La législation du fédéral en la matière doit être révisée cet automne, trois ans après son entrée en vigueur, ce qui donnera une occasion aux communautés des Premières Nations de s’entendre avec Ottawa pour vendre légalement du cannabis.

Cannabis NB ne vend pas les biscuits Stoneo ni tout autre produit non conforme aux normes de contrôle de la qualité et aux lignes directrices de Santé Canada, notamment celles sur l’emballage et les taux de THC.

Ces produits sont toutefois disponibles en ligne et dans des magasins dans la province, dont certains se trouvent dans les communautés autochtones.

Le copropriétaire d’un magasin de cannabis dans la communauté de Natoaganeg (aussi connue sous le nom d’Eel Ground) a annoncé lundi soir sur sa page Facebook qu’il renonce à vendre tout produit imitant des marques établies. Il réagissait à la surdose accidentelle du jeune Moises.

Ce magasin nommé Lefty's Canna ne vendait pas de biscuits Stoneo. Le copropriétaire Devin Ward affirme dans sa publication que les détaillants ont la responsabilité de prévenir des accidents comme celui-là.

Plusieurs familles gèrent le magasin Lefty's, elles ont des enfants et comprennent cette malheureuse situation, souligne M. Ward.

Il ajoute dans sa publication que le magasin ne peut convaincre un fabricant de modifier sa stratégie de mise en marché, mais qu’il peut faire une différence en cessant de vendre ces produits.

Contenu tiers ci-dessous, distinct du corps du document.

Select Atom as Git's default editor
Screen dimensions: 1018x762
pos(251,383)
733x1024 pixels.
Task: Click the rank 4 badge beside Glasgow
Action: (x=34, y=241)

Durant une entrevue accordée lundi soir, Devin Ward, père de deux garçons, a dit être touché par l’hospitalisation de Moises. L’un de ses fils, souligne-t-il, a le même âge que Moises et les deux garçons ont fréquenté la garderie ensemble il y a quelques années.

La santé publique consulte Santé Canada

La santé publique du Nouveau-Brunswick n’était pas au courant de ces emballages et elle compte en discuter avec le ministère de la Santé du Canada, indique le porte-parole du gouvernement du Nouveau-Brunswick, Bruce Macfarlane, dans un courriel.

M. Macfarlane souligne que les gens peuvent communiquer leurs préoccupations à Santé Canada par l’entremise du site web de ce ministère.

Santé Canada a confirmé lundi qu'elle se pencherait sur le sujet.

Une députée félicite Tobi Russo

La députée de Miramichi, Michelle Conroy, de l’Alliance des gens, connaît Mme Russo et Moises.

Michelle Conroy dit être horrifiée par ce qui est arrivé au garçon. Elle dit être grandement préoccupée par le fait que des entreprises peuvent de toute évidence cibler des enfants dans leur mise en marché de produits destinés aux adultes.

Mme Conroy félicite Mme Russo pour avoir dénoncé publiquement la situation. Elle estime que son geste de bravoure fait en sorte que bien des gens sont maintenant sensibilisés à cette question.

La députée dit souhaiter des règles plus strictes en matière d’emballage de ces produits comme celles qui encadre les produits du tabac et qu’elle compte examiner davantage la question.